I know. I’m not ready yet. I need to sort my head out; I can’t be responsible for Em’s too.

We’re coming to see you swim on Saturday.

I widen my eyes as I stare at his text.

You are?

Em always comes to my local competitions, but I’d assumed he wouldn’t this time because things are strained between us. It never even entered into my head that Auggie would come too.

Yes, so you have to swim well. Emory has been telling me how amazing you are in the water. I’m expecting great things.

Isn’t that weird?

What?

Talking about me when the two of you are together.

No. I like the way his eyes light up when he talks about you. It’s adorable.

This conversation just got strange.

In your head, maybe, not in mine. Swim your best at the weekend. Don’t let either of us down.

The bus pulls into the station. I put my phone into my pocket and join the queue to get off. The bus I need is a few stands down, about to leave. I hurry to catch it. I make it as the driver closes the doors, but he takes pity on me and opens them so I can jump on board.

I’ll try my best.

I don’t get another reply from Auggie, so I figure he’s busy. I listen to music for the rest of the trip home, only taking my headphones off when I walk into the flat.
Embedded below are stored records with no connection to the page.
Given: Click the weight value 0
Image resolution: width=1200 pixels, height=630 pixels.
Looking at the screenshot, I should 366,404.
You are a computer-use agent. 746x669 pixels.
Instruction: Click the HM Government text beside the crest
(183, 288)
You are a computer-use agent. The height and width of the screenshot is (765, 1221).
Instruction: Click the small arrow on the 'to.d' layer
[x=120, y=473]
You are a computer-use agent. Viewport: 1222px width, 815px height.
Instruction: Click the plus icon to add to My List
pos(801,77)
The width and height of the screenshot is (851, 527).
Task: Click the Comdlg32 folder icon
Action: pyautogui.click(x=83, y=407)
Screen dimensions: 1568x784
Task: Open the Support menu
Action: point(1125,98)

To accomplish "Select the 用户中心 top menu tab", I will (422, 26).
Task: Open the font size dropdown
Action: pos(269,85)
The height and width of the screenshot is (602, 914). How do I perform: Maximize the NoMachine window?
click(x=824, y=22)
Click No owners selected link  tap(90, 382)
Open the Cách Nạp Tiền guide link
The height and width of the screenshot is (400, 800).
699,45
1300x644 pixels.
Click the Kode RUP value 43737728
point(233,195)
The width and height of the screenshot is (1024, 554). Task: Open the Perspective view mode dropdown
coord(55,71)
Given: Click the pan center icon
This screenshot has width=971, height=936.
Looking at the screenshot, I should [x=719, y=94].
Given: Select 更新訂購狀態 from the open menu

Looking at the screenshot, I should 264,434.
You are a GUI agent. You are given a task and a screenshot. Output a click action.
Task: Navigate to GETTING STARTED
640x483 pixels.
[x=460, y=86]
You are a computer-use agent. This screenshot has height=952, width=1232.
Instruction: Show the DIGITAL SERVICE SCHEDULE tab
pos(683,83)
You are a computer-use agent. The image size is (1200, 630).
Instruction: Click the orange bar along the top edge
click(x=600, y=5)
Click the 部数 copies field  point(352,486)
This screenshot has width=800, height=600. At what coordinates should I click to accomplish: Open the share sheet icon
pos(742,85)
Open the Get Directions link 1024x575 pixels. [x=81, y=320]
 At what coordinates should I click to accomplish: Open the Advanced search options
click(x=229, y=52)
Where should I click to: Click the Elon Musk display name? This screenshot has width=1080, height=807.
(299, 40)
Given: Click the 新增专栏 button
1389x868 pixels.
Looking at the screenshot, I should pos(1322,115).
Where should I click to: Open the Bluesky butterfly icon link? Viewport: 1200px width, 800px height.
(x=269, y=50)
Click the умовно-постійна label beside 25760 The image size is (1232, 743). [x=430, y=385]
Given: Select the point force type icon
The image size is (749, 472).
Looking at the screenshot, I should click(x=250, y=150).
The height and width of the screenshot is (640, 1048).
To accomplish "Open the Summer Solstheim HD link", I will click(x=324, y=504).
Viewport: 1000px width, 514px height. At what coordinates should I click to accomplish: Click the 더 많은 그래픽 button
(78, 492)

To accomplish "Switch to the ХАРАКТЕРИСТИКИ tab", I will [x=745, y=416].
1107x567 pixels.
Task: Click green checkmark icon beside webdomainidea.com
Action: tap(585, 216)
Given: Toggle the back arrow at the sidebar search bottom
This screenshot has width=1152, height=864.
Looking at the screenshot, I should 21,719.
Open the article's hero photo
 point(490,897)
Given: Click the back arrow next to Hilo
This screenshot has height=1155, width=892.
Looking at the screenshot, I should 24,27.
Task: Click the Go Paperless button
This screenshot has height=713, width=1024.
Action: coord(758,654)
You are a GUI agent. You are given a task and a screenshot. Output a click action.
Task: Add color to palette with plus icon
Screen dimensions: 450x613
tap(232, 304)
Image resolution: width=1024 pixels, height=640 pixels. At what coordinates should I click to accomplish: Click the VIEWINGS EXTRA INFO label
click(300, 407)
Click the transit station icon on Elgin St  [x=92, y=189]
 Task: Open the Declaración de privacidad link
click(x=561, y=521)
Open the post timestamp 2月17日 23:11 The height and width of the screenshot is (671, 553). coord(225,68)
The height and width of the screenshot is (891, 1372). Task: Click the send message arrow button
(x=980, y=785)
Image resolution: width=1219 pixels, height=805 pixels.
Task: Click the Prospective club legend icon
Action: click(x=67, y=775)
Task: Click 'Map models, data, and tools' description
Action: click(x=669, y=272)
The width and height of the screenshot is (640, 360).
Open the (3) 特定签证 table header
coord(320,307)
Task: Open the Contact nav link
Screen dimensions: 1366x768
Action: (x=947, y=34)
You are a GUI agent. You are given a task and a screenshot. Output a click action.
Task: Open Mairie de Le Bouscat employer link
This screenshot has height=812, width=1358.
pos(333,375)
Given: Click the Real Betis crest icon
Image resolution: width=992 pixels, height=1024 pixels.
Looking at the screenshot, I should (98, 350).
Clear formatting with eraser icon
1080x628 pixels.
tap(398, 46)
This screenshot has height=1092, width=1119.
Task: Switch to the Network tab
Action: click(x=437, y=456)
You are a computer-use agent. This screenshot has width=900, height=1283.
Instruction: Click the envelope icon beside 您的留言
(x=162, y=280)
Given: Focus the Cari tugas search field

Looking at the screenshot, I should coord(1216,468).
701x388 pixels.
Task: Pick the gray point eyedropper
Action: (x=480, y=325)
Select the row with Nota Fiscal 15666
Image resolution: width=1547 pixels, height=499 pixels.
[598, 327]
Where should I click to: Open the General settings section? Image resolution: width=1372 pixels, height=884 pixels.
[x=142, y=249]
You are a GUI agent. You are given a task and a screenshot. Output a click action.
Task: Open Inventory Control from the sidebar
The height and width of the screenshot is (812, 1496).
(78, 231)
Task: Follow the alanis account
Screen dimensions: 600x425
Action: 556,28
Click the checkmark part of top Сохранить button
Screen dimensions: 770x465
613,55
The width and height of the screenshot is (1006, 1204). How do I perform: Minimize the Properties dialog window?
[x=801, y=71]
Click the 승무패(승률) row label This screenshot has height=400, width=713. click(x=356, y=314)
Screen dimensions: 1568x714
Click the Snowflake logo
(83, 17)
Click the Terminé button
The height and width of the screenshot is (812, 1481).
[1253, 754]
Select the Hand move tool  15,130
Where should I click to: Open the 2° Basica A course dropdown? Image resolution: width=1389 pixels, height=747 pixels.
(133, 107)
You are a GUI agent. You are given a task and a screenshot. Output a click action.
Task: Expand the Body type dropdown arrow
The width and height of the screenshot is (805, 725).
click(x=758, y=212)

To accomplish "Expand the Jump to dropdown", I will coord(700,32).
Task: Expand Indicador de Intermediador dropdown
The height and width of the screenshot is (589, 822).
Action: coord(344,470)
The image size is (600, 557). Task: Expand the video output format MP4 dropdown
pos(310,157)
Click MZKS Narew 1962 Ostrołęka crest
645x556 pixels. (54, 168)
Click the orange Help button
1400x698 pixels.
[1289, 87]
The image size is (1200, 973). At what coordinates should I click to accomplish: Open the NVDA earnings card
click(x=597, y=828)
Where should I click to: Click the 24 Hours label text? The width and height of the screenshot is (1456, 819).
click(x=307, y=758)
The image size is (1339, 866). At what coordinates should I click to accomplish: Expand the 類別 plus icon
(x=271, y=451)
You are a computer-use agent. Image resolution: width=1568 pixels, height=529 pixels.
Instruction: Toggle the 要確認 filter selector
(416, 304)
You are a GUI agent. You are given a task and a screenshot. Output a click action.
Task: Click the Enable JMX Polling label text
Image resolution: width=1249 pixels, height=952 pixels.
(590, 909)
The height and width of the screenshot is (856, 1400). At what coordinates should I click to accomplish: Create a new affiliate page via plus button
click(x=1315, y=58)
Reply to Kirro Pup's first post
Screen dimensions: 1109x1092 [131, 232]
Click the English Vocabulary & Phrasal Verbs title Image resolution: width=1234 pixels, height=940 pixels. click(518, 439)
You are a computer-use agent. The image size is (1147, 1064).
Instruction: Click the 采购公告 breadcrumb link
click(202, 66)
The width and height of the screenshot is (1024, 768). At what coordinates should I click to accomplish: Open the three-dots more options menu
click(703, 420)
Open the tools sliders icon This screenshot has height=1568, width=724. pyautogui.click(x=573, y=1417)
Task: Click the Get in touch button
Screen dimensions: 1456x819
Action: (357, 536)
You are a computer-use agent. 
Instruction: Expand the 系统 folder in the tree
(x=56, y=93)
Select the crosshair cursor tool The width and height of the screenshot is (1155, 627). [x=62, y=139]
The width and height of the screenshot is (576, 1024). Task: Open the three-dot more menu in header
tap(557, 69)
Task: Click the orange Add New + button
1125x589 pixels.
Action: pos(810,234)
Em’s door is open. Before Monday, I would have taken off my coat and shoes, thrown my swim things into the washing machine, and gone straight in to see him for a hug. But things are messed up now. When I got home from university on Tuesday, his door was shut, and I didn’t knock.

I stand and stare at the open door. Is he studying or reading? If he’s got any sense, he’ll be doing something to relax and wind his mind down before he gets some sleep.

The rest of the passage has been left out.